What are the essential criteria of a successful birth injury claim?

The existence of a duty of care, the breach of that duty, and a causal link between the breach and the resultant injury, loss, or damage to the Plaintiff are required for a successful birth injury claim. In such cases, it can be difficult to prove a causal connection between the alleged breach of duty and the resultant injury, loss, or damage.

Establishing a breach of duty:

In birth injury claims the alleged negligent care may arise as a result of failings in the antenatal care, care during the intrapartum period, care during the process of delivery, care in the resuscitation techniques employed, or lack of care in the neonatal period. Any or all of these elements of the care provided could give rise to a potential allegation of breach of duty.

What is the time limit for a birth injury claim?

The current law in Ireland requires that a person must take an action for medical negligence, which includes a birth injury claim:
Within two years of the date of the event giving rise to the injury (Civil Liability and Courts Act 2004). This requires a Plaintiff in a medical negligence claim to act expeditiously.

However, birth injury compensation claims can be made by parents of children who have suffered a birth injury at any time up until the child’s eighteenth birthday acting as a “next friend”. Thereafter the child has two years to make a birth injury compensation claim in their own right.

However, we recommended that as soon as you believe your child has suffered a birth injury where an element of negligence was shown by a member of the medical staff, that you contact our experienced birth injury team, who can assist you in the first steps in pursuing a birth injury compensation claim.
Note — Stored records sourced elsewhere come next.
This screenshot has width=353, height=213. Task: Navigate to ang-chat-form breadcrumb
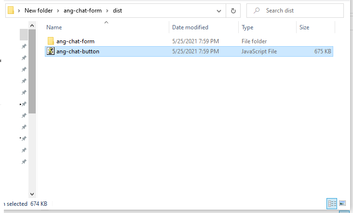point(82,11)
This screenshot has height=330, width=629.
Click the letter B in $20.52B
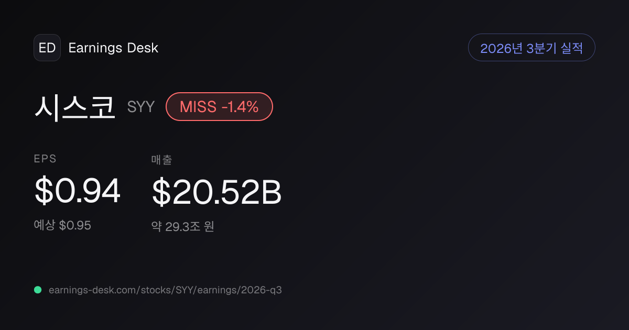click(272, 192)
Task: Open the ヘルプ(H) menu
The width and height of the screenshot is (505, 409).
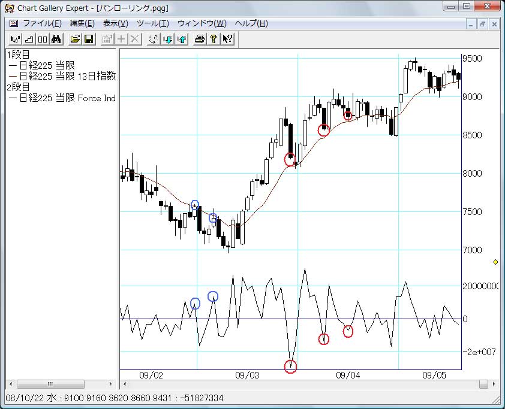Action: click(x=251, y=23)
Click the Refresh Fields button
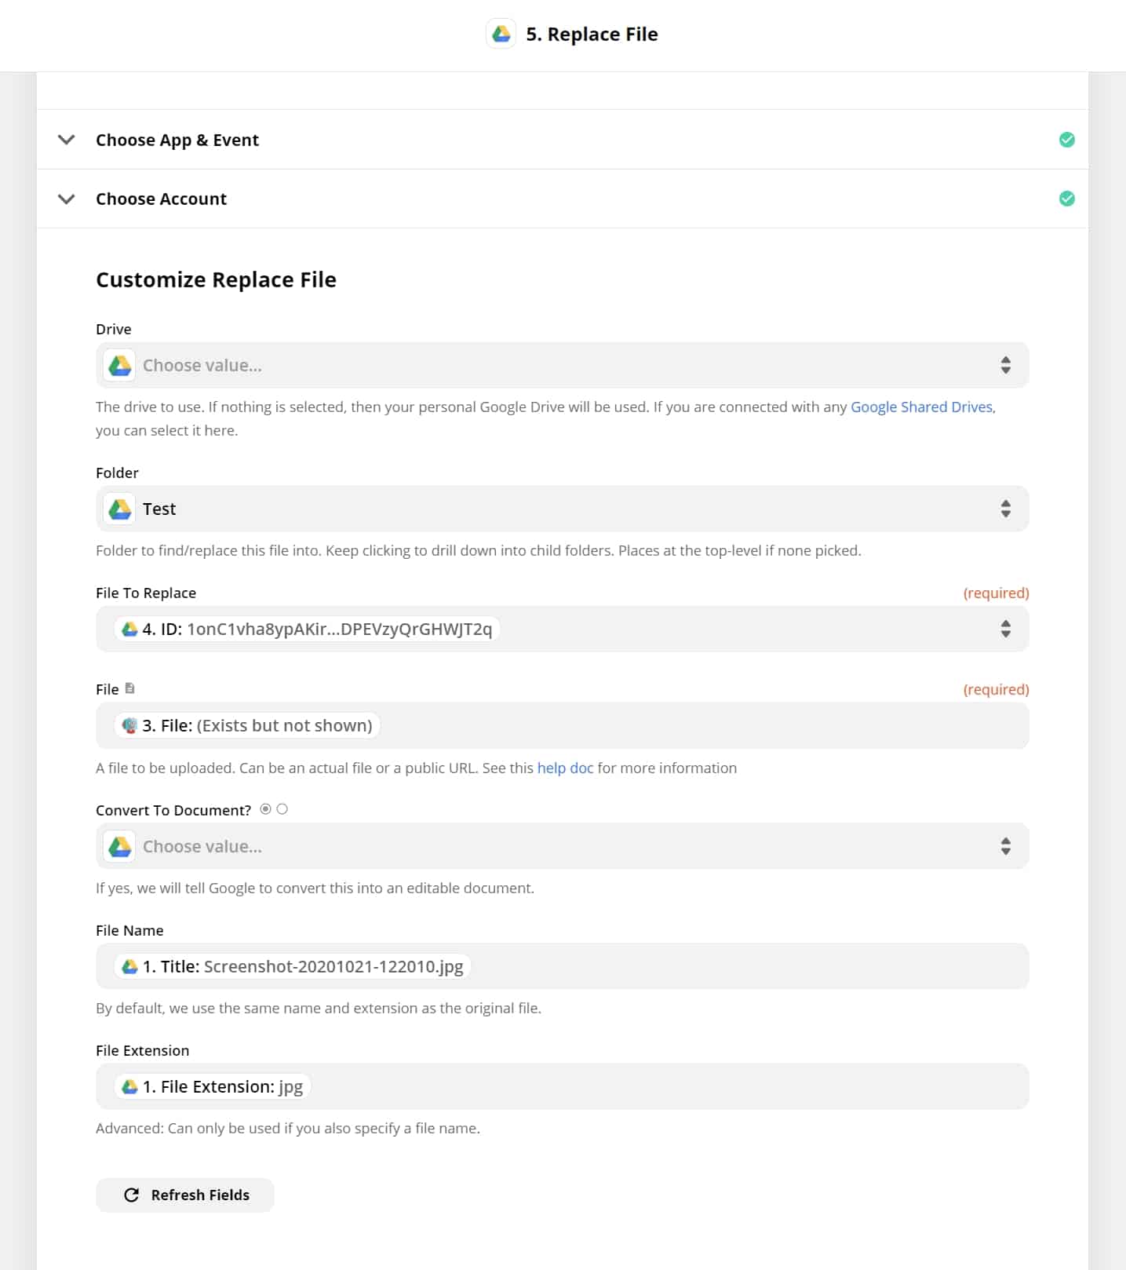Viewport: 1126px width, 1270px height. coord(185,1195)
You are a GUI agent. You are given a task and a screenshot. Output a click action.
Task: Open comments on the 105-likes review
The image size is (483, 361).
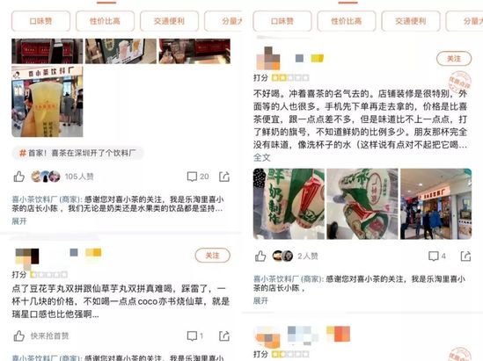point(198,177)
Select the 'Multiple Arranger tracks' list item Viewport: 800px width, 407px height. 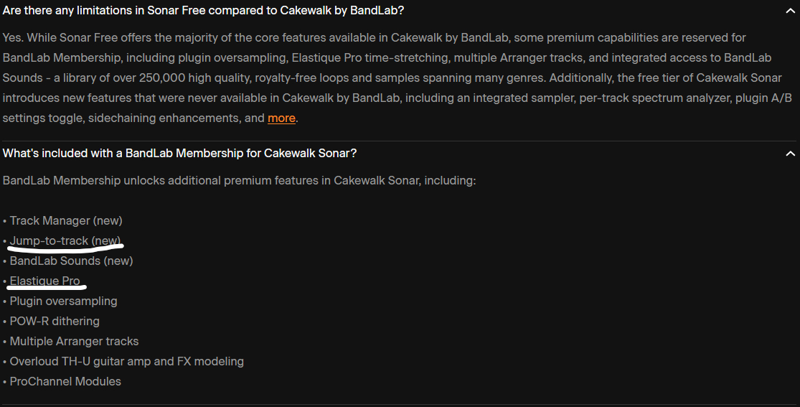tap(74, 342)
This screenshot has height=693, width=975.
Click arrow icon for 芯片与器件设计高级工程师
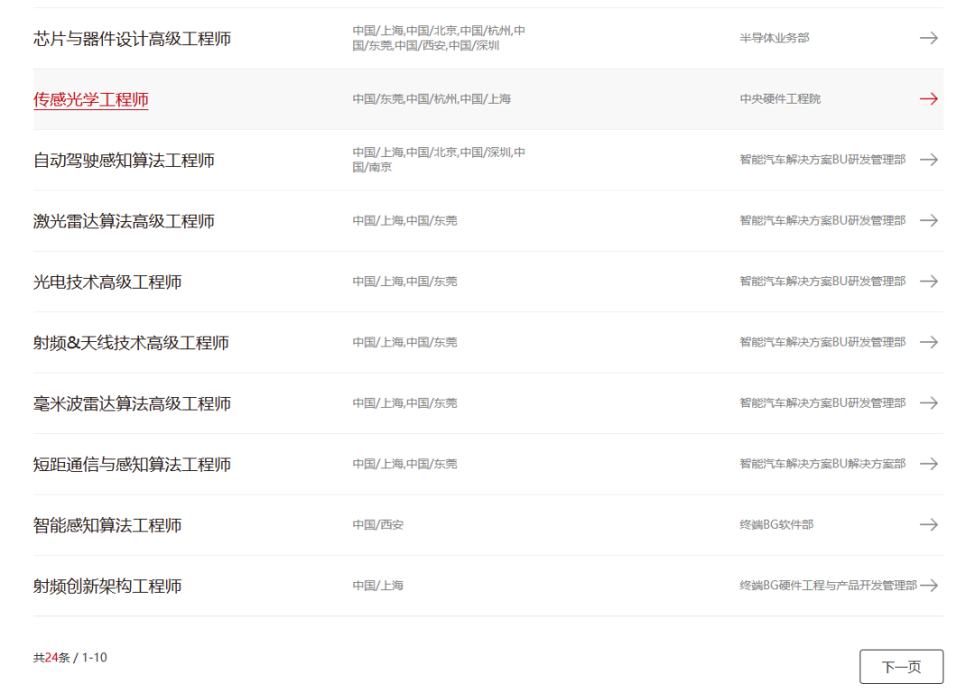929,38
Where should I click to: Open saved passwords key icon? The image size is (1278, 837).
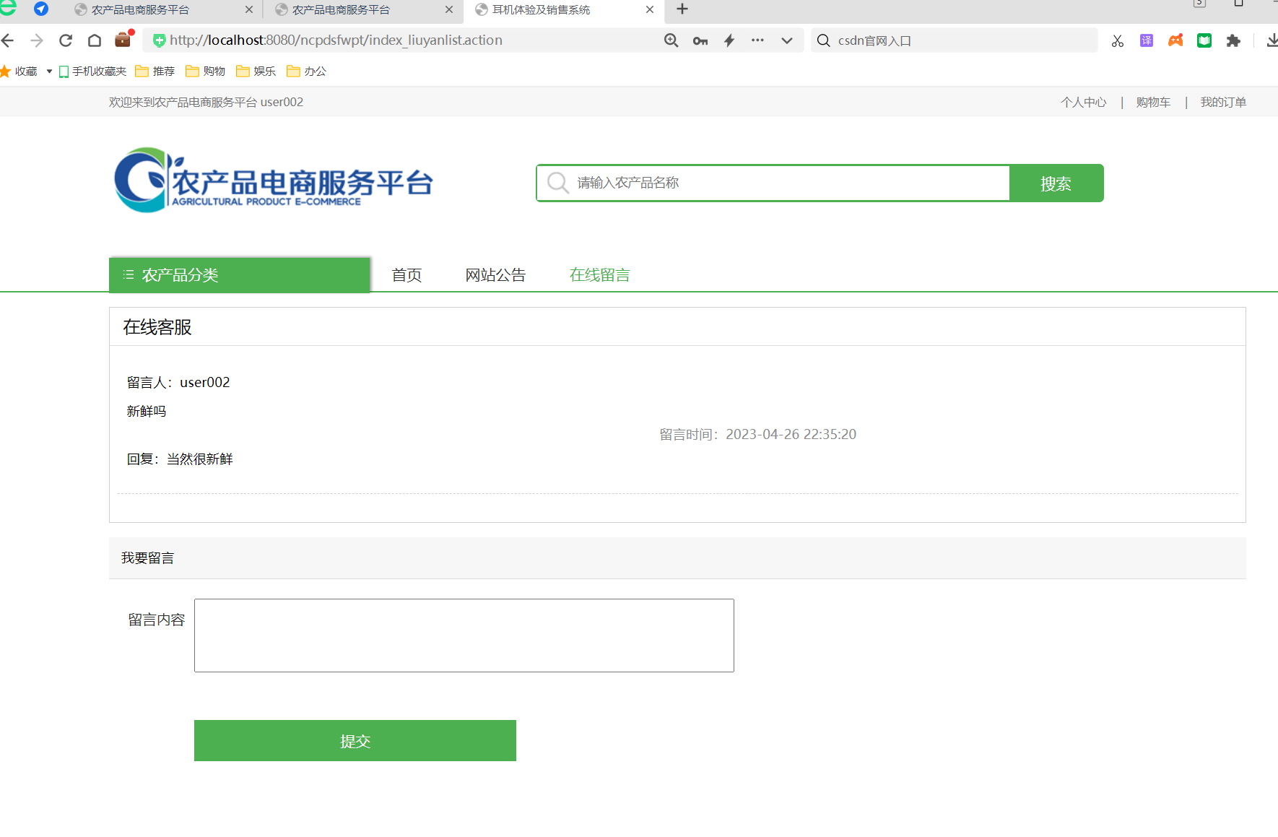click(x=700, y=40)
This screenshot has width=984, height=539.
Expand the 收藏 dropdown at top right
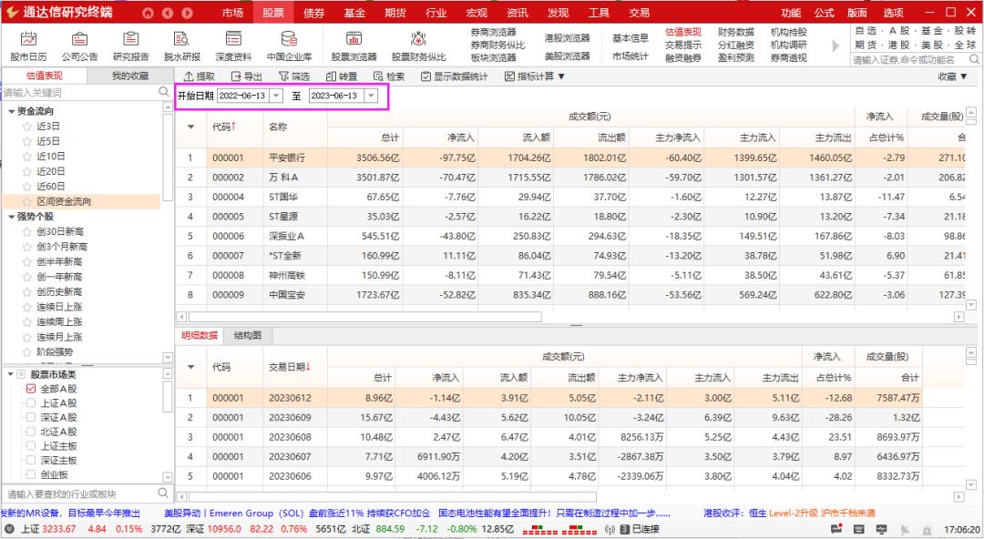[948, 76]
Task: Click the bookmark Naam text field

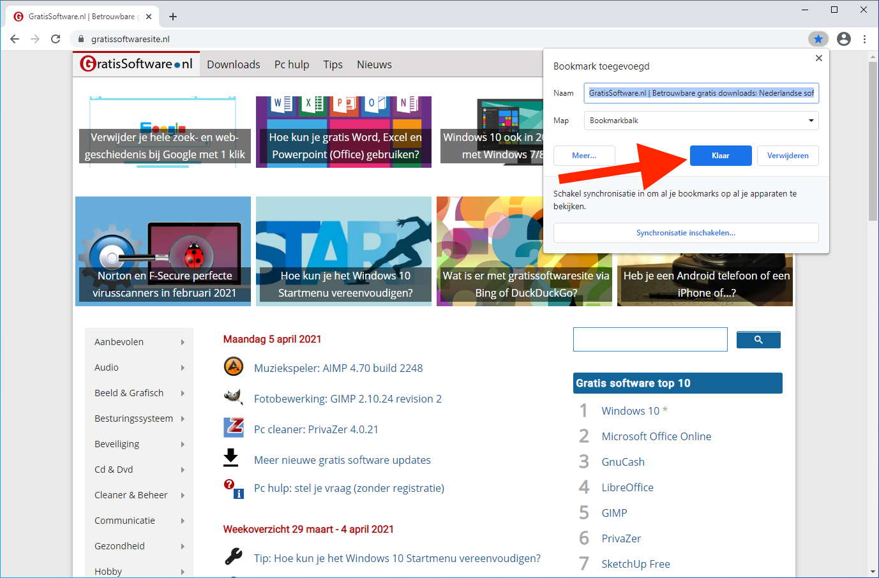Action: pos(701,93)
You should act expeditiously to avoid Defendant successfully arguing that the case should be dismissed because of delay.

What factors could give rise to the possibility of a Birth Injury Claim?

Birth injury compensation claims may be applicable when your child has suffered an injury during

1) The antenatal care,
2) Care during the intrapartum period,
3) Care during the process of delivery,
4) Care in the resuscitation techniques employed or
Lack of care in the neonatal period, and there is an element of negligence by one or more of the medical staff.

Heavier than average babies and those born prematurely are more susceptible to injury and nursing staff are aware that they must take greater care of these infants, however, any breach of that lack of care either during or immediately after the birth may lead to a birth injury compensation claim.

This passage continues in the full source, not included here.